Leptin induces TNFα-dependent inflammation in acquired generalized lipodystrophy and combined Crohn's disease.

Authors:
Jörn F Ziegler, Chotima Böttcher, Marilena Letizia, Cansu Yerinde, Hao Wu, Inka Freise, Yasmina Rodriguez-Sillke, Ani K Stoyanova, Martin E Kreis, Patrick Asbach, Desiree Kunkel, Josef Priller, Ioannis Anagnostopoulos, Anja A Kühl, Konstanze Miehle, Michael Stumvoll, Florian Tran, Broder Fredrich, Michael Forster, Andre Franke, Christian Bojarski, Rainer Glauben, Britt-Sabina Löscher, Britta Siegmund, Carl Weidinger
Year of publication:
2019
Volume:
10
Issue:
1
Issn:
2041-1723
Journal title abbreviated:
NAT COMMUN
Journal title long:
Nature communications
Impact factor:
12.121
Abstract:
Leptin has been shown to modulate intestinal inflammation in mice. However, clinical evidence regarding its immune-stimulatory potential in human Crohn's disease remains sparse.
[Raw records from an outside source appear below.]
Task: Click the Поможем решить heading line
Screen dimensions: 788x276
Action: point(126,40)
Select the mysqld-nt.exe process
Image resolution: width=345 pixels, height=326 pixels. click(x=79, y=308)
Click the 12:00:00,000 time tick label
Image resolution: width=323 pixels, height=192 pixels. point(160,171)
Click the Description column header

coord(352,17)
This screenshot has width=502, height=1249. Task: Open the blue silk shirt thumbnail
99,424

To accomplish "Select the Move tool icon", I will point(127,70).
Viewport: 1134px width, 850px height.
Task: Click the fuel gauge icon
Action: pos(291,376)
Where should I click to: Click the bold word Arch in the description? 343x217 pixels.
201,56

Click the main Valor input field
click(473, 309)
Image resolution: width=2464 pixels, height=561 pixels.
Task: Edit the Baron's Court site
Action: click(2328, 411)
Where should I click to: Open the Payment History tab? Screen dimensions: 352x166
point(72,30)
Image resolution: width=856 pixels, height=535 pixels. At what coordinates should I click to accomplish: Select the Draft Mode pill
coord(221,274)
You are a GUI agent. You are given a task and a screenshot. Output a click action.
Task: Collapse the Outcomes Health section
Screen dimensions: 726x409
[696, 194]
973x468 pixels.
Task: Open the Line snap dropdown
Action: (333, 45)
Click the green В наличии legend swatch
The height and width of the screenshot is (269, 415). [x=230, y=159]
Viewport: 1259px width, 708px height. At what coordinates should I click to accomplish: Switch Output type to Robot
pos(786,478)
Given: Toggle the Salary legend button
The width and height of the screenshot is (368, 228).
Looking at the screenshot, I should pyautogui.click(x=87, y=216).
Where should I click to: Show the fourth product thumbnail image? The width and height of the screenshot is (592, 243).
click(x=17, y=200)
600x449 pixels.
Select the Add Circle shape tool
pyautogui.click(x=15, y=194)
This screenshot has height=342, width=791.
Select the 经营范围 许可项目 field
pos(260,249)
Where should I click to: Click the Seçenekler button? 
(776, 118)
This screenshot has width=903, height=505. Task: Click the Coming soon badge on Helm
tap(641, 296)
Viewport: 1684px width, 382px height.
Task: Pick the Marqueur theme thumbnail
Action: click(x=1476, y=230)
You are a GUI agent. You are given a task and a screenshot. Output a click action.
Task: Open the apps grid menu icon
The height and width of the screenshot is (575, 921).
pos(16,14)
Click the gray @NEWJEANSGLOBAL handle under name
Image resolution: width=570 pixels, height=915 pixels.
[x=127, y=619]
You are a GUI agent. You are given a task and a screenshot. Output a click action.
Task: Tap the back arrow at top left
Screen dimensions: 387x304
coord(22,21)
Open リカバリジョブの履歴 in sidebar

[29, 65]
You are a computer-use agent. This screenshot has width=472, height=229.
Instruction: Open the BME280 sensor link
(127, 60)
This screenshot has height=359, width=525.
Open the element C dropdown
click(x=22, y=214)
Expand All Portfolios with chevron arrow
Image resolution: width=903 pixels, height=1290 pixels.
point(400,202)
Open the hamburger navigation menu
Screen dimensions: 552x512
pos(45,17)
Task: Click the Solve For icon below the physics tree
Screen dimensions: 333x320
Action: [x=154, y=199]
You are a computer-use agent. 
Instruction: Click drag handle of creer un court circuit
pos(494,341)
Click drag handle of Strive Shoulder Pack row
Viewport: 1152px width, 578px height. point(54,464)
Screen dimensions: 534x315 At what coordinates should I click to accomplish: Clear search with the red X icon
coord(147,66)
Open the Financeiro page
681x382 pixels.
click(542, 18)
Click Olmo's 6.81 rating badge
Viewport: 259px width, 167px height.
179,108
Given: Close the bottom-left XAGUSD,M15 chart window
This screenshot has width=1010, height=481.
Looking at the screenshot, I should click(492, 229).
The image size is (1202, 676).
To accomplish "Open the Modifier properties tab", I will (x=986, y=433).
We here describe a patient with the unique combination of acquired generalized lipodystrophy and Crohn's disease (AGLCD) featuring a lack of adipose tissue, leptin deficiency and intestinal inflammation. Using mass and flow cytometry, immunohistochemistry and functional metabolic analyses, the AGLCD patient was compared to healthy individuals and Crohn's disease patients regarding immune cell composition, function and metabolism and the effects of recombinant N-methionylleptin (rLeptin) were evaluated. We provide evidence that rLeptin exerts diverse pro-inflammatory effects on immune cell differentiation and function, including the metabolic reprogramming of immune cells and the induction of TNFα, ultimately aggravating Crohn's disease in the AGLCD patient, which can be reversed by anti-TNFα therapy. Our results indicate that leptin is required for human immune homeostasis and contributes to autoimmunity in a TNFα-dependent manner.